The result should be the lines from the one holding "Select the bullet next to 参保信息查询" to the final line of the records below, repeated exactly and with no pictures.

Given records: Begin

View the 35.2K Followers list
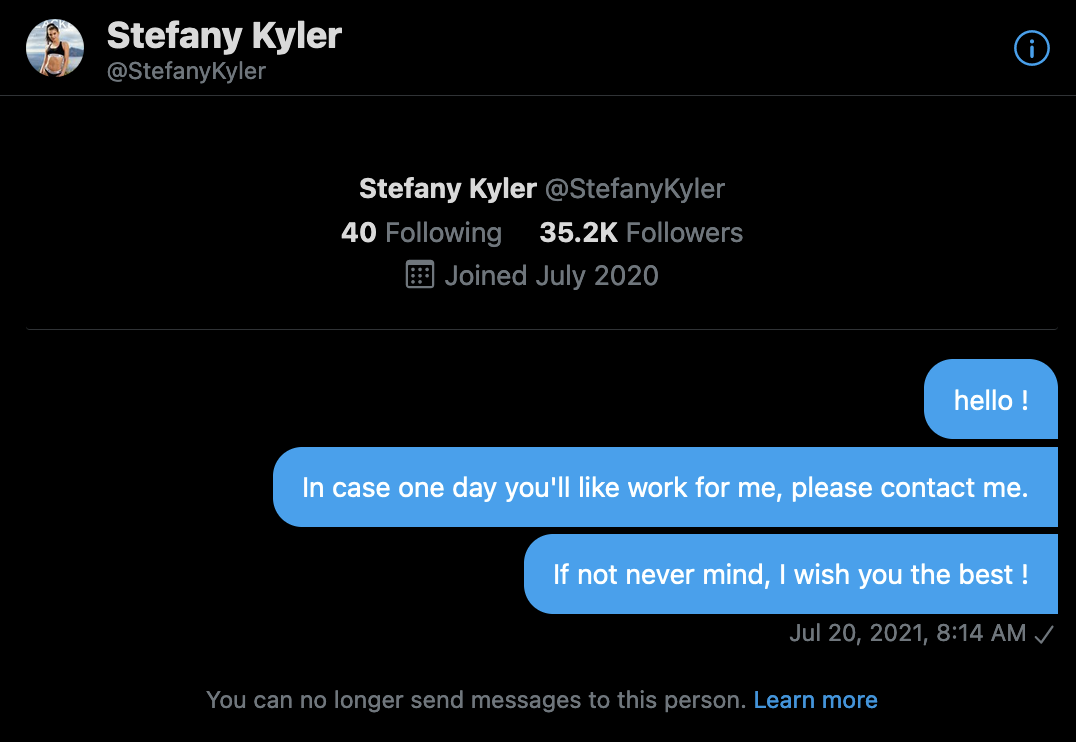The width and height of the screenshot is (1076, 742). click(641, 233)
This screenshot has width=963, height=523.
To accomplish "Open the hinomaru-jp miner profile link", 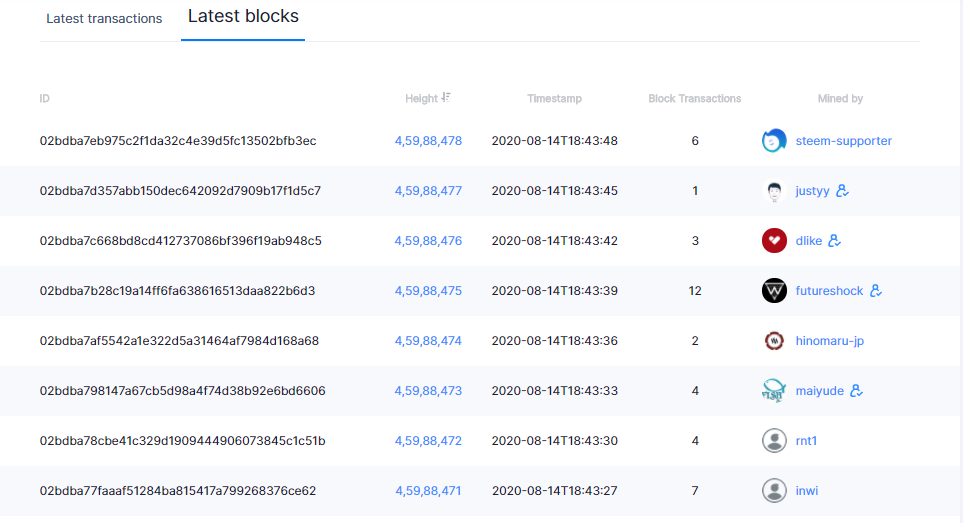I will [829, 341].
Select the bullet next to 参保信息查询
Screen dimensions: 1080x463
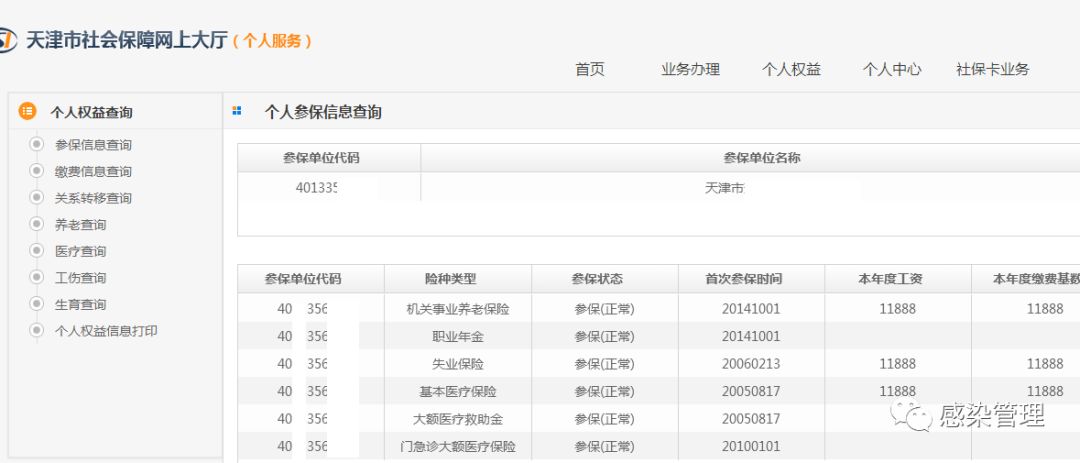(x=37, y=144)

Given records: End

-- Written solution --
Select the bullet next to 参保信息查询
Screen dimensions: 1080x463
(x=37, y=144)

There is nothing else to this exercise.